Vol. 1, Cult Classics, represents the early years of 1997 -1998, which were filled with weekly constant recording and lots of experimentation. Basically any chance was taken to record or try something new. Roughly half of the tub o' tapes was produced during these 2 years. The recording levels and quality varied wildly, and songs fell apart and turned into new ones (though really that's always somewhat the case), but a few interesting gems have been found after skimming the top layer of the tub (who knows what exists in the depths). Highlights include early classic 'The Guilt' and the 34-minute 'Petey McFrank' which is a mega-mix taken straight from our 'Best of Pete and Frank' tape complied in 1998. The years 1999 to 2002 were mainly spent in separate cities working on solo stuff, very rarely all getting together to jam.
Vol. 2, Vintage Digs, represents the new-found cohesion and style after we all joined up again and moved into a house together in 2003. There was another explosion of recording then, aided by our Music Den room, photos of which grace the album cover sleeves (early setup on Vol. 1, later setup on Vol.2 - only real pictures of the early 1997 place are tacked to the walls on the inner covers).
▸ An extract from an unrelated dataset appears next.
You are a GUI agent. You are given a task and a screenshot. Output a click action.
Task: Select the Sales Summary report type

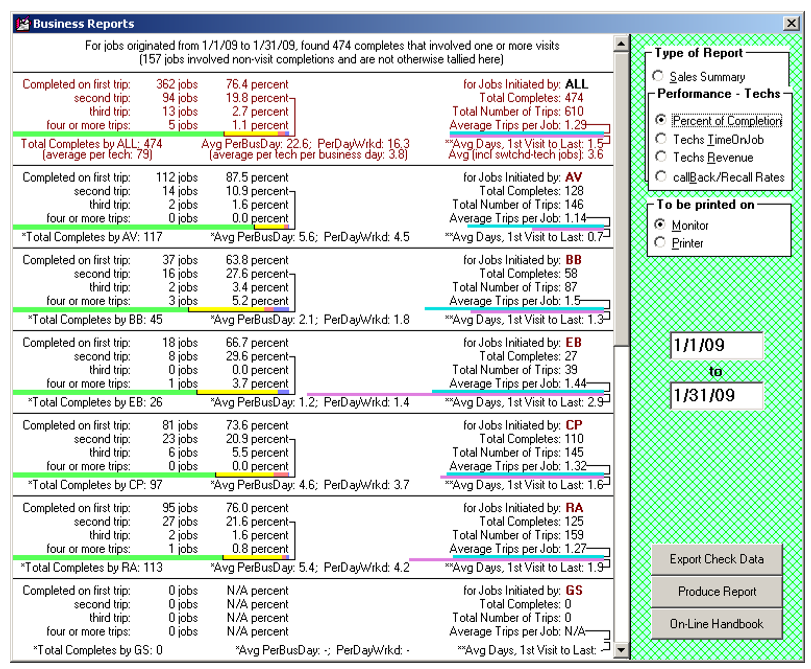coord(657,77)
Another catalyst was the two Zoom SampleTrak units that had been used for solo creations in the intervening years. The effects units from these can be heard all over the tracks on this album. Our long-running affection for Ween can be heard distinctly here in some of Pete's vocal stylings and our unusual cover of 'The Blarney Stone'. This album also ends with a 34-minute exactly mega-mix from one straight tape featuring the hilarious 'Senor Chaos' song (and yes, I did find it odd and, um, interesting when both of these segments that I thought would be good bonus stuff to throw on at the end and weren't worth cutting up, turned out to both be just a few seconds from 34 minutes even, and even more so when I added them to the finished tracks for each album and both albums just barely came in under the 80-minute limit. I really did.)
Also released is OWAE, the last evix album, a four song ambient excursion and another one from the vaults, made on the Korg M1 keyboard back in 1997 just before it was sold. Standing for the "Overall Way of Anything and Everything", the letters also stand for what they represent: O for particles, W for waves, A for the arrow of time, E for the 3 joined dimensions of space. It completes the abstract minor tour of the universe represented by the evix releases and is a nice relaxing come-down, at least until 'matter' kicks in (but isn't that always the case).